Parágrafo único. Não havendo acordo, é assegurado ao empregador, enquanto perdurar a greve, o direito de contratar diretamente os serviços necessários a que se refere este artigo”.                  

 

                        3.4.3. Requisitos

 

            Cumpre esclarecer que apesar do exercício do direito de greve ser uma garantia constitucional, para o movimento paredista ser considerado válido ele deve preencher alguns requisitos que a lei infraconstitucional estabelece.

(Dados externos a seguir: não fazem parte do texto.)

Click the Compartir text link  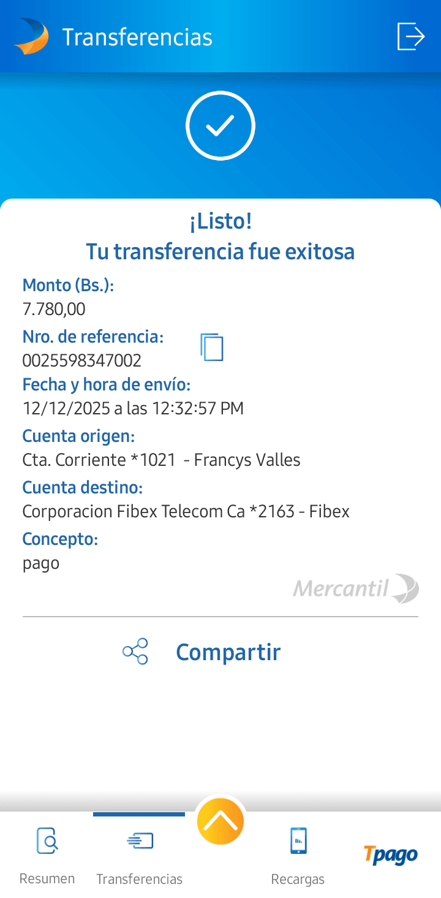(x=228, y=652)
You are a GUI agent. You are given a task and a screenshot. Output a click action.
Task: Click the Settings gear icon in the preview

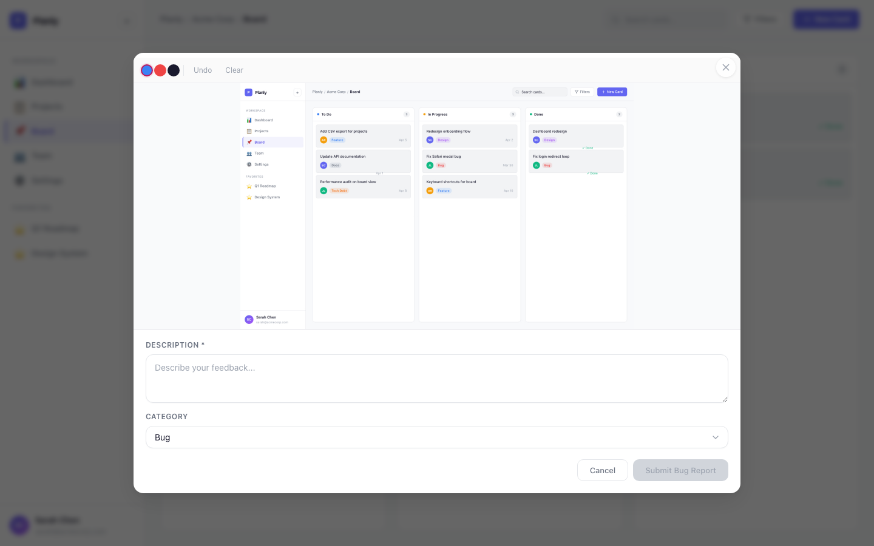coord(249,164)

            Nesse sentido temos como primeiro requisito, conforme disposto no caput do artigo 3º da Lei 7.783/1983, é a ocorrência da real tentativa de negociação, antes da cessação coletiva do trabalho.            “Frustrada a negociação ou verificada a impossibilidade de recursos via arbitral, é facultada a cessação coletiva do trabalho” (art. 3º, caput, da Lei 7.783/1989). Vale destacar que, inclusive, é entendimento majoritário da jurisprudência, no sentido de considerar abusiva a greve levada a efeito sem que as partes hajam tentado, direta e pacificamente, solucionar o conflito que lhe constitui o objeto (OJ. n. 11, SDC/TST).

            O segundo requisito esta previsto no artigo 4º da Lei 7.783/1989, que dispõe ser necessária a aprovação em assembleia geral que definirá as reivindicações da categoria e deliberará sobre a paralisação coletiva da prestação de serviços. Além disso, a lei respeitará os critérios e formalidades de convocação e o quórum para a deliberação, tanto da deflagração quanto da cessação da greve, estabelecidos no respectivo estatuto sindical.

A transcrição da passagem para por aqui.